>>>

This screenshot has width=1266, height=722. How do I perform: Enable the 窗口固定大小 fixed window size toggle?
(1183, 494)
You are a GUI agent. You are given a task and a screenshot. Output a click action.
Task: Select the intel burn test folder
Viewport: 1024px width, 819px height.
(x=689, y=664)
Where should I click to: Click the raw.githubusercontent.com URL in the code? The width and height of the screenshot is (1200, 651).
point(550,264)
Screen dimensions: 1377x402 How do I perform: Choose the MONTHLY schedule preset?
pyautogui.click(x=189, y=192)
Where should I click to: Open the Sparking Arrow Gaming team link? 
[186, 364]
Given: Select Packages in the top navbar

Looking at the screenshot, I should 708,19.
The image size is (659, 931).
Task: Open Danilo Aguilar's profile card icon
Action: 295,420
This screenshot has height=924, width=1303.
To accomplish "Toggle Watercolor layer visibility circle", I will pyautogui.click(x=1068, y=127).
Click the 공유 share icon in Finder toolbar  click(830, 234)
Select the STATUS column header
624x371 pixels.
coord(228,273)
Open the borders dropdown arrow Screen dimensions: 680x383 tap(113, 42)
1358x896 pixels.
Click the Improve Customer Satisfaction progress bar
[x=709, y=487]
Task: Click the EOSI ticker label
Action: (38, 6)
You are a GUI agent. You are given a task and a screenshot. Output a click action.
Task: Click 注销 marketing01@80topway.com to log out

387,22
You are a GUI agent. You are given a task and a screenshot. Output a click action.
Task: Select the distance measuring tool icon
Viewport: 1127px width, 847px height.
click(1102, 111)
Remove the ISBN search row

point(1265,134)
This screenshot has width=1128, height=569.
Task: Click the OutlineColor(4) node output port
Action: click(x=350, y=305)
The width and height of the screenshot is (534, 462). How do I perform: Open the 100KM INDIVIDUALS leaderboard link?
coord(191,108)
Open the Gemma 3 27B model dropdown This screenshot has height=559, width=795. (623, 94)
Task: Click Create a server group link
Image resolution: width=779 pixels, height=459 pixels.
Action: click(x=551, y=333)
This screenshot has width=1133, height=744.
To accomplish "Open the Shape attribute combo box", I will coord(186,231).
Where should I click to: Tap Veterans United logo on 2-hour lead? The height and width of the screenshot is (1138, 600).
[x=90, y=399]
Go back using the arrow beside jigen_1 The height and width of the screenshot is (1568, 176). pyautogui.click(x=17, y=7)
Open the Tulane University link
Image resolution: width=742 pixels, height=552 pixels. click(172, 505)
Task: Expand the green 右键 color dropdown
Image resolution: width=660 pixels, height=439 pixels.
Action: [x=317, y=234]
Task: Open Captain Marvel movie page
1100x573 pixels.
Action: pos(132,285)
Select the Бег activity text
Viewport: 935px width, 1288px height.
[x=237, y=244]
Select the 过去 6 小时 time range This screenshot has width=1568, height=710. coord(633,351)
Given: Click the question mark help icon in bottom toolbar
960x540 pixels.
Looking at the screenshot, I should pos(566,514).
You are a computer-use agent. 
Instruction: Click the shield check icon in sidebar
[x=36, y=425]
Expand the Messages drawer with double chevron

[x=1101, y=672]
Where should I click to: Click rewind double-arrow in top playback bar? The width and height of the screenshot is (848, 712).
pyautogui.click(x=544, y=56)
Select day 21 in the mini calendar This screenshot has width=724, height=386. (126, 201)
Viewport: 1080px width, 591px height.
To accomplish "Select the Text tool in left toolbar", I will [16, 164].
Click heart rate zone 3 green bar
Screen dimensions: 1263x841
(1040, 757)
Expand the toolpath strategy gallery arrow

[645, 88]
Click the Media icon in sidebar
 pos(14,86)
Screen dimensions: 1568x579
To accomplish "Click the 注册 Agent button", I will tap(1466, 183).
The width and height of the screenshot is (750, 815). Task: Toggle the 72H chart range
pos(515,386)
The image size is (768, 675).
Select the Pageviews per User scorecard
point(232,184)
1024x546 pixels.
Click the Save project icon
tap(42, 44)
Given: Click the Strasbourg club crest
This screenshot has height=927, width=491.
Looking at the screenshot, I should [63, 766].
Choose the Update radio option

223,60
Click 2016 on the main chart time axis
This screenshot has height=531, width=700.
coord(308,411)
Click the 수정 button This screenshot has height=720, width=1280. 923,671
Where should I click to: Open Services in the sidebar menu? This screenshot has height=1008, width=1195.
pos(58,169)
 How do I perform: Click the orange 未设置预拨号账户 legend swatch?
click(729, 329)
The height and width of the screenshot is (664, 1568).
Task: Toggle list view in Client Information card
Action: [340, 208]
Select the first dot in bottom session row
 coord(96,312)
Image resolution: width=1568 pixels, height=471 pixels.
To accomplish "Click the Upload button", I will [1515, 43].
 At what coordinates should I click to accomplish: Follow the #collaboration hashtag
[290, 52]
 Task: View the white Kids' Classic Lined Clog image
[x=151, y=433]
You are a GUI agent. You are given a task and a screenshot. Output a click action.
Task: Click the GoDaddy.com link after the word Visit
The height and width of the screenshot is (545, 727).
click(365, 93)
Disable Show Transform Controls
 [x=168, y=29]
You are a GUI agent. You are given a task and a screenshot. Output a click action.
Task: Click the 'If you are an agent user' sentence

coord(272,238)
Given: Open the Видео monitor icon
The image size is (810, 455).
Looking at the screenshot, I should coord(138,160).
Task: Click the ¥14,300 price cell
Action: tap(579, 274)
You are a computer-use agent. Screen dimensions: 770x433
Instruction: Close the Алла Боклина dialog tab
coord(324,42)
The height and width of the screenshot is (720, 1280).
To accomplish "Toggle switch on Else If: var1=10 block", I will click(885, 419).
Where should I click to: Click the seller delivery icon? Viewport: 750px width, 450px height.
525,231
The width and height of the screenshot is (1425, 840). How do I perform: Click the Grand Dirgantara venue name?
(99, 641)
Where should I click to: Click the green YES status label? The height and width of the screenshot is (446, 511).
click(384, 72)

<<<

Reproduce the data shown above exactly, including every line.

This screenshot has width=1266, height=722. How do I perform: Enable the 窗口固定大小 fixed window size toggle?
(1183, 494)
You are a GUI agent. You are given a task and a screenshot. Output a click action.
Task: Select the intel burn test folder
Viewport: 1024px width, 819px height.
(x=689, y=664)
Where should I click to: Click the raw.githubusercontent.com URL in the code? The width and height of the screenshot is (1200, 651).
point(550,264)
Screen dimensions: 1377x402 How do I perform: Choose the MONTHLY schedule preset?
pyautogui.click(x=189, y=192)
Where should I click to: Open the Sparking Arrow Gaming team link? 
[186, 364]
Given: Select Packages in the top navbar

Looking at the screenshot, I should 708,19.
The image size is (659, 931).
Task: Open Danilo Aguilar's profile card icon
Action: 295,420
This screenshot has height=924, width=1303.
To accomplish "Toggle Watercolor layer visibility circle", I will pyautogui.click(x=1068, y=127).
Click the 공유 share icon in Finder toolbar  click(830, 234)
Select the STATUS column header
624x371 pixels.
coord(228,273)
Open the borders dropdown arrow Screen dimensions: 680x383 tap(113, 42)
1358x896 pixels.
Click the Improve Customer Satisfaction progress bar
[x=709, y=487]
Task: Click the EOSI ticker label
Action: (38, 6)
You are a GUI agent. You are given a task and a screenshot. Output a click action.
Task: Click 注销 marketing01@80topway.com to log out

387,22
You are a GUI agent. You are given a task and a screenshot. Output a click action.
Task: Select the distance measuring tool icon
Viewport: 1127px width, 847px height.
click(1102, 111)
Remove the ISBN search row

point(1265,134)
This screenshot has width=1128, height=569.
Task: Click the OutlineColor(4) node output port
Action: click(x=350, y=305)
The width and height of the screenshot is (534, 462). How do I perform: Open the 100KM INDIVIDUALS leaderboard link?
coord(191,108)
Open the Gemma 3 27B model dropdown This screenshot has height=559, width=795. (623, 94)
Task: Click Create a server group link
Image resolution: width=779 pixels, height=459 pixels.
Action: click(x=551, y=333)
This screenshot has width=1133, height=744.
To accomplish "Open the Shape attribute combo box", I will coord(186,231).
Where should I click to: Tap Veterans United logo on 2-hour lead? The height and width of the screenshot is (1138, 600).
[x=90, y=399]
Go back using the arrow beside jigen_1 The height and width of the screenshot is (1568, 176). pyautogui.click(x=17, y=7)
Open the Tulane University link
Image resolution: width=742 pixels, height=552 pixels. click(172, 505)
Task: Expand the green 右键 color dropdown
Image resolution: width=660 pixels, height=439 pixels.
Action: [x=317, y=234]
Task: Open Captain Marvel movie page
1100x573 pixels.
Action: pos(132,285)
Select the Бег activity text
Viewport: 935px width, 1288px height.
[x=237, y=244]
Select the 过去 6 小时 time range This screenshot has width=1568, height=710. coord(633,351)
Given: Click the question mark help icon in bottom toolbar
960x540 pixels.
Looking at the screenshot, I should pos(566,514).
You are a computer-use agent. 
Instruction: Click the shield check icon in sidebar
[x=36, y=425]
Expand the Messages drawer with double chevron

[x=1101, y=672]
Where should I click to: Click rewind double-arrow in top playback bar? The width and height of the screenshot is (848, 712).
pyautogui.click(x=544, y=56)
Select day 21 in the mini calendar This screenshot has width=724, height=386. (126, 201)
Viewport: 1080px width, 591px height.
To accomplish "Select the Text tool in left toolbar", I will [16, 164].
Click heart rate zone 3 green bar
Screen dimensions: 1263x841
(1040, 757)
Expand the toolpath strategy gallery arrow

[645, 88]
Click the Media icon in sidebar
 pos(14,86)
Screen dimensions: 1568x579
To accomplish "Click the 注册 Agent button", I will tap(1466, 183).
The width and height of the screenshot is (750, 815). Task: Toggle the 72H chart range
pos(515,386)
The image size is (768, 675).
Select the Pageviews per User scorecard
point(232,184)
1024x546 pixels.
Click the Save project icon
tap(42, 44)
Given: Click the Strasbourg club crest
This screenshot has height=927, width=491.
Looking at the screenshot, I should [63, 766].
Choose the Update radio option

223,60
Click 2016 on the main chart time axis
This screenshot has height=531, width=700.
coord(308,411)
Click the 수정 button This screenshot has height=720, width=1280. 923,671
Where should I click to: Open Services in the sidebar menu? This screenshot has height=1008, width=1195.
pos(58,169)
 How do I perform: Click the orange 未设置预拨号账户 legend swatch?
click(729, 329)
The height and width of the screenshot is (664, 1568).
Task: Toggle list view in Client Information card
Action: [340, 208]
Select the first dot in bottom session row
 coord(96,312)
Image resolution: width=1568 pixels, height=471 pixels.
To accomplish "Click the Upload button", I will [1515, 43].
 At what coordinates should I click to accomplish: Follow the #collaboration hashtag
[290, 52]
 Task: View the white Kids' Classic Lined Clog image
[x=151, y=433]
You are a GUI agent. You are given a task and a screenshot. Output a click action.
Task: Click the GoDaddy.com link after the word Visit
The height and width of the screenshot is (545, 727).
click(365, 93)
Disable Show Transform Controls
 [x=168, y=29]
You are a GUI agent. You are given a task and a screenshot. Output a click action.
Task: Click the 'If you are an agent user' sentence

coord(272,238)
Given: Open the Видео monitor icon
The image size is (810, 455).
Looking at the screenshot, I should coord(138,160).
Task: Click the ¥14,300 price cell
Action: tap(579, 274)
You are a computer-use agent. Screen dimensions: 770x433
Instruction: Close the Алла Боклина dialog tab
coord(324,42)
The height and width of the screenshot is (720, 1280).
To accomplish "Toggle switch on Else If: var1=10 block", I will click(885, 419).
Where should I click to: Click the seller delivery icon? Viewport: 750px width, 450px height.
525,231
The width and height of the screenshot is (1425, 840). How do I perform: Click the Grand Dirgantara venue name?
(99, 641)
Where should I click to: Click the green YES status label? The height and width of the screenshot is (446, 511).
click(384, 72)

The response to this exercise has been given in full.